The Matrix Form of the Chain Rule For Compositions Of Differ

# The Matrix Form of the Chain Rule for Compositions of Differentiable Functions from Rn to Rm

Recall from The Chain Rule for Compositions of Differentiable Functions from Rn to Rm page that if $S \subseteq \mathbb{R}^n$ is open, $\mathbb{a} \in S$, $\mathbf{g} : S \to \mathbb{R}^p$, and if $\mathbf{f}$ is another function such that the composition $\mathbf{h} = \mathbf{f} \circ \mathbf{g}$ is well defined then if $\mathbf{g}$ is differentiable at $\mathbf{a}$ with total derivative $\mathbf{g}'(\mathbf{a})$ and $\mathbf{f}$ is differentiable at $\mathbf{b} = \mathbf{g}(\mathbf{a})$ with total derivative $\mathbf{f}'(\mathbf{b}) = \mathbf{f}'(\mathbf{g}(\mathbf{a}))$ then $\mathbf{h}$ is differentiable at $\mathbf{a}$ and:

(1)
\begin{align} \quad \mathbf{h}'(\mathbf{a}) = \mathbf{f}'(\mathbf{b}) \circ \mathbf{g}'(\mathbf{a}) = \mathbf{f}'(\mathbf{g}(\mathbf{a})) \circ \mathbf{g}'(\mathbf{a}) \end{align}

Also recall from earlier on The Jacobian Matrix of Differentiable Functions from Rn to Rm page that if a function is differentiable at a point then the total derivative of that function at that point is the Jacobian matrix of that function at that point.
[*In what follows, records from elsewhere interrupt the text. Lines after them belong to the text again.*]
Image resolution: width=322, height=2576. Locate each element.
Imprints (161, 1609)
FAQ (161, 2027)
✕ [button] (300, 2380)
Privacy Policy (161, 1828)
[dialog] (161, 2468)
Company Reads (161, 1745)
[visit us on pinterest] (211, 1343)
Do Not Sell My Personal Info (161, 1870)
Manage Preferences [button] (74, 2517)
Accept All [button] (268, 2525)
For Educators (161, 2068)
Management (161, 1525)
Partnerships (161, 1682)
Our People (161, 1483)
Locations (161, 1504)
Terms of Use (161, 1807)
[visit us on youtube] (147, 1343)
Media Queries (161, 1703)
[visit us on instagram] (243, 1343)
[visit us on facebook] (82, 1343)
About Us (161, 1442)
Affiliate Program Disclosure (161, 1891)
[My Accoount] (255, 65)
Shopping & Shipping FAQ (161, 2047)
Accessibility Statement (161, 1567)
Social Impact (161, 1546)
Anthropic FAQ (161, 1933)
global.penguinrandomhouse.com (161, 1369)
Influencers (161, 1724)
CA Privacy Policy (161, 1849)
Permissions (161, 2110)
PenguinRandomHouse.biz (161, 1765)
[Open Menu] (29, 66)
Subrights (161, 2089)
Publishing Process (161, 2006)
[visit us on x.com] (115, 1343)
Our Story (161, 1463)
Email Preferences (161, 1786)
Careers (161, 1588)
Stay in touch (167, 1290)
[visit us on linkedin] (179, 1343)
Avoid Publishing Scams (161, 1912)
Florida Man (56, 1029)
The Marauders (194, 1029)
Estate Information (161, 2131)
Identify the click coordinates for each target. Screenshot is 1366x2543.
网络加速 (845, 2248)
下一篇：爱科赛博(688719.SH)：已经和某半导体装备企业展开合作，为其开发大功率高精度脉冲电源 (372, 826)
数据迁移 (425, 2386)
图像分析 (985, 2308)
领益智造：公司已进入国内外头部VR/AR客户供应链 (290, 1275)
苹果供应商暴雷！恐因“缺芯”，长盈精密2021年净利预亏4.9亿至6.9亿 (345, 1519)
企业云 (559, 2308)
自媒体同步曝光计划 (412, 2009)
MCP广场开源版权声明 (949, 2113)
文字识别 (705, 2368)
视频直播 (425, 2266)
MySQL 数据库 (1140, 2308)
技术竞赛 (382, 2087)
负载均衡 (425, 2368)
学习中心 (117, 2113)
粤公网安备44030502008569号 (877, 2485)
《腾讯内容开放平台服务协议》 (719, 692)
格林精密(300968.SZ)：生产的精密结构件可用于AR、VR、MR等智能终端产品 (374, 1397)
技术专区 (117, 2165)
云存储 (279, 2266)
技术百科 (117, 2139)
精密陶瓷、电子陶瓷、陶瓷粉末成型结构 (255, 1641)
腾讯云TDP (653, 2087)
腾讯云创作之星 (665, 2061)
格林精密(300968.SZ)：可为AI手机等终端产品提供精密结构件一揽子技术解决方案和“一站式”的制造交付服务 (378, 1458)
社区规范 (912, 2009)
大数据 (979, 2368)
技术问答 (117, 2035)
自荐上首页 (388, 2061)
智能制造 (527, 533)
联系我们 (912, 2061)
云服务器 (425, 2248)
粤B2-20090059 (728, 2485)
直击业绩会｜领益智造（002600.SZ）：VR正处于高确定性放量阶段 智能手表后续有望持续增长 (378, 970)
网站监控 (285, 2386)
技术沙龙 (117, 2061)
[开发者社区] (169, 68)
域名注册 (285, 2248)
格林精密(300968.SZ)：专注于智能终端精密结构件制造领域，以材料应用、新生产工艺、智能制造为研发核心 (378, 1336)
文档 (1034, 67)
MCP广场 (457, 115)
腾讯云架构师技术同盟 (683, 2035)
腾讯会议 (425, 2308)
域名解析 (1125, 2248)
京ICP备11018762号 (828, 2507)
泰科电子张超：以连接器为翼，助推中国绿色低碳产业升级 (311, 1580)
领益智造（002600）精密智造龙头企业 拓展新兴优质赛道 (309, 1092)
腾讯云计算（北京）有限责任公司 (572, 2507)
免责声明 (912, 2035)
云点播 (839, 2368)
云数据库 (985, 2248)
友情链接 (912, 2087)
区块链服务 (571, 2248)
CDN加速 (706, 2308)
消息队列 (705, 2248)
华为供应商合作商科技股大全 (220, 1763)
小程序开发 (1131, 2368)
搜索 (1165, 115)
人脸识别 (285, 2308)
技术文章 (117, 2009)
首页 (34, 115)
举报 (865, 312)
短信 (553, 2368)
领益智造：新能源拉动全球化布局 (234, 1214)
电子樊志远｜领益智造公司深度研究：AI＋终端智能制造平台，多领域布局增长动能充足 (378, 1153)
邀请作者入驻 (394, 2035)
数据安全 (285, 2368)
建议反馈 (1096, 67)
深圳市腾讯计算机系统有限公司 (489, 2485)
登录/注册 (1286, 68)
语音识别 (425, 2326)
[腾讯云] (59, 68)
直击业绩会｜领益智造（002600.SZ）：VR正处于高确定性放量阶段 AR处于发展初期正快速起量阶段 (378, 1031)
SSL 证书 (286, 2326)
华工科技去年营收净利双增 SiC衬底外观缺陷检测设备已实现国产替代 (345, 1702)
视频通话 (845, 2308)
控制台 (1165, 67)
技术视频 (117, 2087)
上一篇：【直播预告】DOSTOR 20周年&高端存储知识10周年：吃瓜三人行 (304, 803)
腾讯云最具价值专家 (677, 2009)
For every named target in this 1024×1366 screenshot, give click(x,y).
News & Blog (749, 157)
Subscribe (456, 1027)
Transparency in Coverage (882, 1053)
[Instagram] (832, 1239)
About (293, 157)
Therefore, if the composition $\mathbf{h} = \mathbf{f} \circ \mathbf{g}$ is well defined, $\mathbf{g}$ is differentiable at $\mathbf{a}$ with total derivative $\mathbf{f}'(\mathbf{a}) = \mathbf{D} \mathbf{g}(\mathbf{a})$ and $\mathbf{f}$ is differentiable at $\mathbf{b} = \mathbf{g}(\mathbf{a})$ with total derivative $\mathbf{f}'(\mathbf{b}) = \mathbf{D} \mathbf{f} (\mathbf{b})$ (i.e., $\mathbf{f}'(\mathbf{g}(\mathbf{a})) = \mathbf{D} \mathbf{f} (\mathbf{g}(\mathbf{a}))$ then from linear algebra, the matrix of a composition of two linear maps is equal to the product of the matrices of those linear maps, that is:

(2)
\begin{align} \quad \mathbf{D} \mathbf{h} (\mathbf{a}) = [\mathbf{D} \mathbf{f} (\mathbf{b})][\mathbf{D} \mathbf{g}(\mathbf{a})] = [\mathbf{D} \mathbf{f} (\mathbf{g}(\mathbf{a}))] [\mathbf{D} \mathbf{g} (\mathbf{a})] \end{align}

Furthermore, if $S \subseteq \mathbb{R}^n$ is open, $\mathbf{g} : S \to \mathbb{R}^m$ and $\mathbf{f} : R(\mathbf{g}) \to \mathbb{R}^p$, i.e.:

(3)
\begin{align} \quad (x_1, x_2, ..., x_n) \to_{\mathbf{g}} (y_1, y_2, ..., y_m) \to_{\mathbf{f}} (z_1, z_2, ..., z_p) \end{align}

Then for all $k \in \{ 1, 2, ..., p \}$ and for all $j \in \{ 1, 2, ..., n \}$ we have that:

(4)
\begin{align} \quad \frac{\partial z_k}{\partial x_j} = \sum_{i=1}^{m} \frac{\partial z_k}{\partial y_i} \frac{\partial y_i}{\partial x_j} \end{align}